Friday, February 8, 2013

The Sacred within the Mundane: The Art of Wilo Vargas

Virginia Billeaud Anderson

While previewing Wilo Vargas’s Hierophany and Pareidolia exhibition prior to its opening at G Gallery, I noticed gallery assistant Bradford Moody appeared fatigued and wondered if handling Vargas’s large canvases had done him in.

Virginia Billeaud Anderson: The art is beautifully hung Brad. Did installation cause this droopiness?

Brad Moody: Good Lord woman, it came with the canvases rolled, so we had to build stretcher bars before we could hang. Wilo and I were stretching canvas until 9:30 to10 on Friday night. After that I had to work at home to finalize the sale of my triptych, and was up late painting, up early this morning to meet Dan to discuss my show, and take promo photos for some magazine, and various other things to please people. Yes, a little tired.

Wayne Gilbert on the other hand looked rested.
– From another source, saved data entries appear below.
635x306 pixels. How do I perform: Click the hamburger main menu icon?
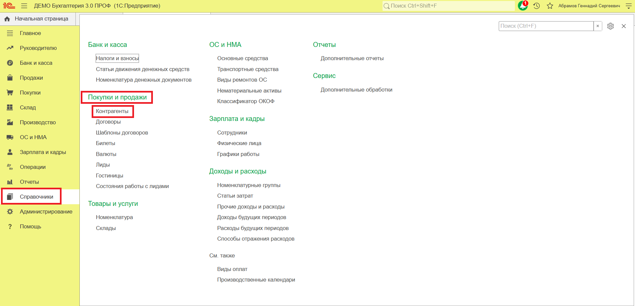24,6
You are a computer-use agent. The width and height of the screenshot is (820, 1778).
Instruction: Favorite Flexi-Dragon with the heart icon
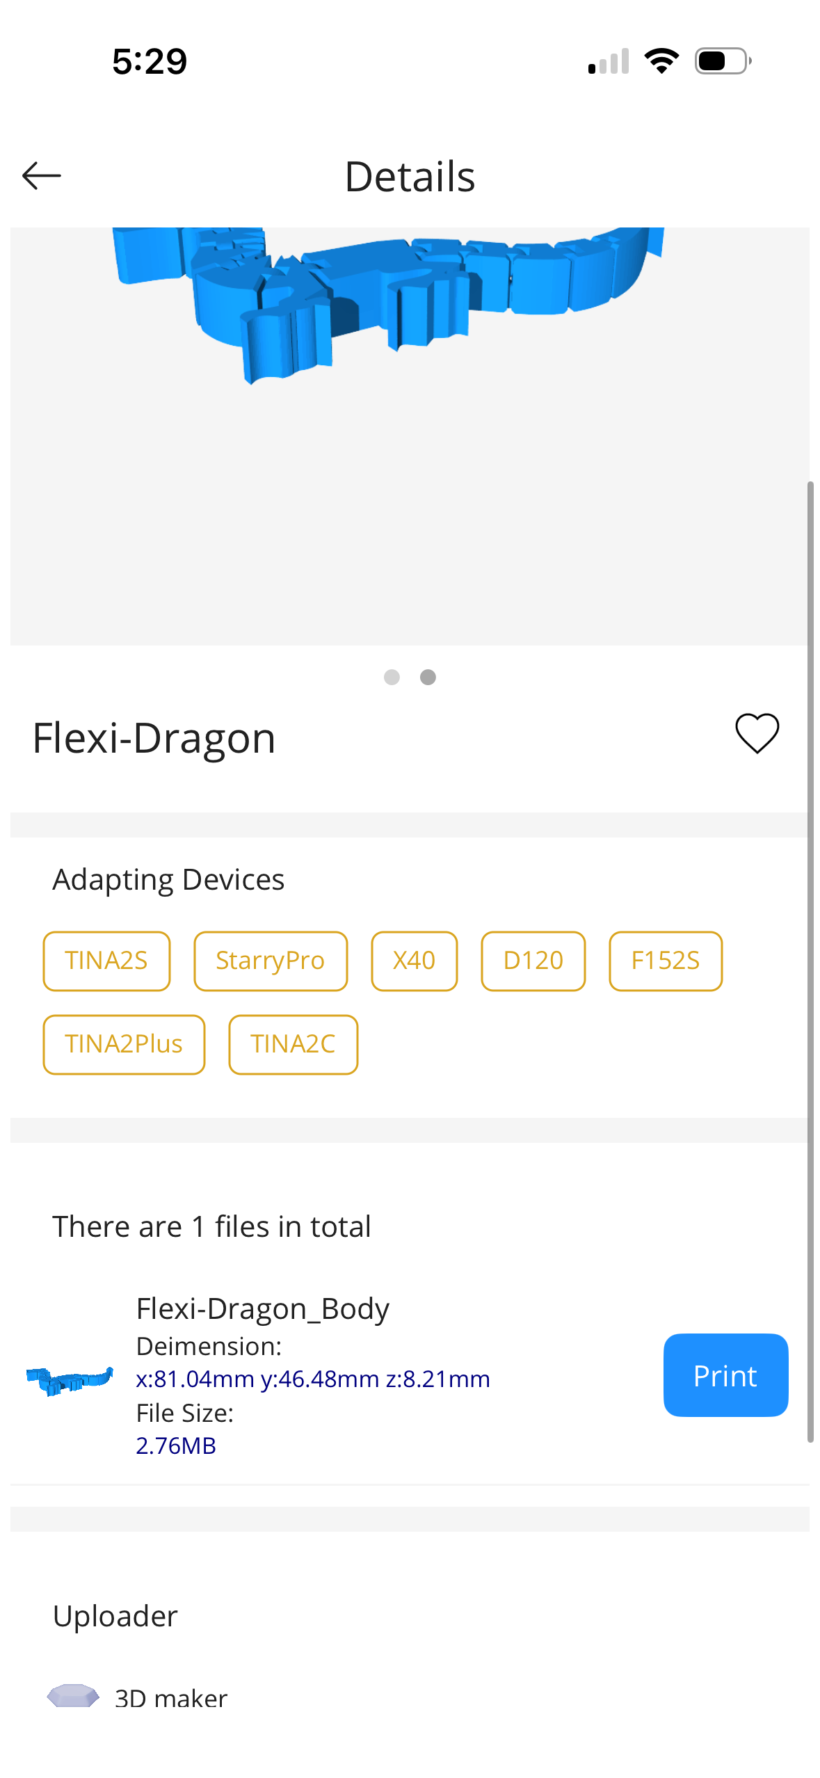tap(757, 734)
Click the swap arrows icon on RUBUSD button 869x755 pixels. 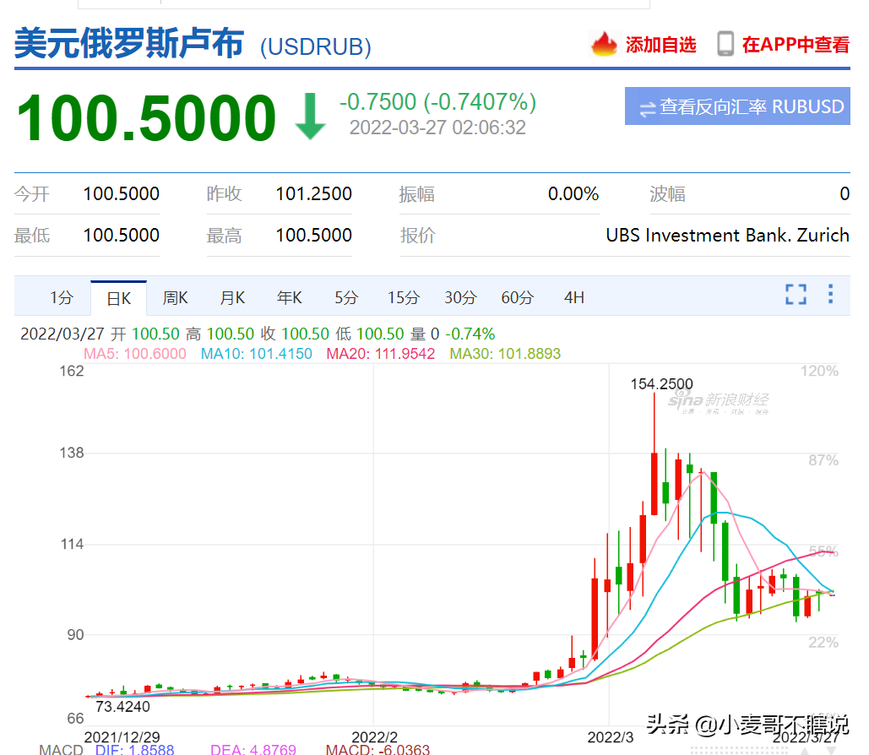point(647,109)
He wanted me to know that Vargas is a Peruvian who holds degrees in both archaeology and art, and that his acid-trip aesthetic, what the gallery publicized as “a chaotic, psychedelic sensibility,” is derived from shaman-guided use of ayahuasca, an Andean hallucinogen known as “vine of the soul.” “It’s a tool to open your vision, it brings on altered states of consciousness,” Gilbert told me. One important vision ayahuasca afforded Vargas was a spider to instruct him on how to formulate the colorful paint skeins on his canvases.

Moody pointed to their intersections and allowed me to rub my fingers across them. He described the use of small strings to create the elaborate linear patterns, which must have required obsessive layering. The paintings’ spiraling lines serve as ground for iconographic references to the sacred in other cultures, such as a Buddha figure and a Venus.

“He’s responding to Peru’s complex cultural mix,” Gilbert said, which led to a discussion about the numerous cultures that exist in Peru along with its indigenous people, and brought to mind a Quechua speaking merchant near Cusco who sold t-shirts with the image of a llama spitting into a conquistador’s face, the text below reading “two worlds collide” in Spanish.


Wilo Vargas, Venus (Greek Goddess), 2012, Acrylic on canvas, 10’ x 6 ½‘

In one of his artist statements Vargas asserted he is inspired by ancient Peruvian archeological sites, the lines and colors of which “talk to him of a parallel universe.” So I became excited about the prospect of recognizing Moche, Chimu or other pre-Inca visual language in his art. I wanted to talk to him about Peruvian archaeological sites’ mystical role, their significance in accessing otherworldly realms. “Were some paintings’ spirals derived from the Nazca Monkey’s curled tail?” I asked when I contacted the artist.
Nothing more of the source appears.